1.1.3. DESCRIPCIÓN DEL PROBLEMA

The claim that friendships are a vital component of well-being has a long history taking us at least back to Aristotle, who calls friendship the “greatest of external goods . . . without whom no one would choose to live, though he had all other goods” (Aristotle, 2009, pp. 114, 92). Friendship, according to Aristotle, “creates a context or arena for the expression of virtue, and ultimately for happiness” (Sherman, 1989, pp. 127–128). Kaliarnta (2016, pp. 2-3) summarizes Aristotle’s account of friendship by describing the three forms Aristotle distinguished:

1. friendships of utility, based on certain advantages that one can attain from one’s friend

2. friendships of pleasure where the main motivation for continuing the friendship is the pleasure we get from our friend’s company, and finally

3. virtue friendship, which is based on mutual admiration of your friend’s character and the sharing of values

with virtue friendship being the highest form that can be reached, where critics such as Cocking and Matthews claim that this latter form is unattain- able in CM friendships (Kaliarnta, 2016, p. 2).

There is ample research showing different aspects of being social, having friends, or belonging to community and its positive effect on subjective well-being. Diener and Seligman (2002, p. 81) for example call friendships a near-necessary component of well-being. Demır and Weitekamp (2006) show a strong correlation between best-friendship quality and happiness. Fowler and Christakis (2008) shows a dependency relationship between your happiness and the happiness of others with whom you are connected.
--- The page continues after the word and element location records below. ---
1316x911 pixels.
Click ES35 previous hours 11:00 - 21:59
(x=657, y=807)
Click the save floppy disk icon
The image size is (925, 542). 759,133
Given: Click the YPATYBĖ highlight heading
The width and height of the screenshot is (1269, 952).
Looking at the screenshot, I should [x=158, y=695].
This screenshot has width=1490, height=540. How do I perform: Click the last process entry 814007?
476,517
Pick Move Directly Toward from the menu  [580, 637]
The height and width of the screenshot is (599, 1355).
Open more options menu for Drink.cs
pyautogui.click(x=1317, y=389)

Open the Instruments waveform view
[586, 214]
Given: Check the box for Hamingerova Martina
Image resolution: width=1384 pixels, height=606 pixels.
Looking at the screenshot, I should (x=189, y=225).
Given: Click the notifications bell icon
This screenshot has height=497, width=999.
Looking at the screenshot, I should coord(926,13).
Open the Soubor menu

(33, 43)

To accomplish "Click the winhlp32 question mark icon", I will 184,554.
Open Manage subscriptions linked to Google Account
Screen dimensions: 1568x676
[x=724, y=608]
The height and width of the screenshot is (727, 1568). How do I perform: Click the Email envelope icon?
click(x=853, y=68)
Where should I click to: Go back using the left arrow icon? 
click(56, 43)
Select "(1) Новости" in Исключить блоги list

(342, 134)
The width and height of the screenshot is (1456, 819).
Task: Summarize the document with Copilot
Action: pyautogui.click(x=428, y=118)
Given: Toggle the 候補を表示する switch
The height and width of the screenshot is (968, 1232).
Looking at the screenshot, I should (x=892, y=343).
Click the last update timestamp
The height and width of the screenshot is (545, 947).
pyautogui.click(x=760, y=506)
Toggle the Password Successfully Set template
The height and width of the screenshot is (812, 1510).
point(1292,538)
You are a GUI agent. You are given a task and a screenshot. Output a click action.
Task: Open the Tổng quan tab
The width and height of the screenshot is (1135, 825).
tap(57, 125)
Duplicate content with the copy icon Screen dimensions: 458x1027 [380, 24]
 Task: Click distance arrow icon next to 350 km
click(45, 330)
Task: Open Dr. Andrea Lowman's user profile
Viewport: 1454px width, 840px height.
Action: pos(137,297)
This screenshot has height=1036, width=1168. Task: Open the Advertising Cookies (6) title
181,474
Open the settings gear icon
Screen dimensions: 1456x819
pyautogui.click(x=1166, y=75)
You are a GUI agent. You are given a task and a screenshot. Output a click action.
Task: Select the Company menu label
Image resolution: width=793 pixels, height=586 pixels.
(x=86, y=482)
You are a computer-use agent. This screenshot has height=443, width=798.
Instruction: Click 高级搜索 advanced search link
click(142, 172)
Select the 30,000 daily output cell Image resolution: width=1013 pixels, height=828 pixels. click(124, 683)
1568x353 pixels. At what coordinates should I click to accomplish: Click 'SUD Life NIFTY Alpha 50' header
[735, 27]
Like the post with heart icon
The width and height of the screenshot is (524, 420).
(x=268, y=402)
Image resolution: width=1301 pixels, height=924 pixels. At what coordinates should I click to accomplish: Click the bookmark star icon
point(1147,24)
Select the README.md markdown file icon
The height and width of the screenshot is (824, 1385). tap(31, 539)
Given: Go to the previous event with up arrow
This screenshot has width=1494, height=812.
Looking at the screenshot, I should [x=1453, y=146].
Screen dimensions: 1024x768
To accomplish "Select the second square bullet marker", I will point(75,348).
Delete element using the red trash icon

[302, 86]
Adams, Santo, and Bukowski (2011) talks about a reversed, but equally important phenomenon, that having a best friend could negate the effects of negative life experiences, or even of protecting against physical decline at older age (Avlund, Lund, Holstein, & Due, 2004); Helliwell and Putnam claim a “robust relationship between ties to friends and happiness/life satisfaction” (Helliwell & Putnam, 2004, p. 1435). This robustness does not translate into universality of course; Li and Kanazawa for example finds a negative correlation for high-IQ persons between frequency of contact with friends and life satisfaction (Li & Kanazawa, 2016, pp. 13-14). But most of the population seems to benefit from contact with friends.

Given that friendship is so vital to well-being, it is not surprising that objections such as those of Cocking and Matthews (2000) are raised when it appears that the concept could be harmed by something like technological mediation. This section will outline some of the research on the importance of friendship for well-being, and canvas the common criticisms on the harmful effects of mediated relationships.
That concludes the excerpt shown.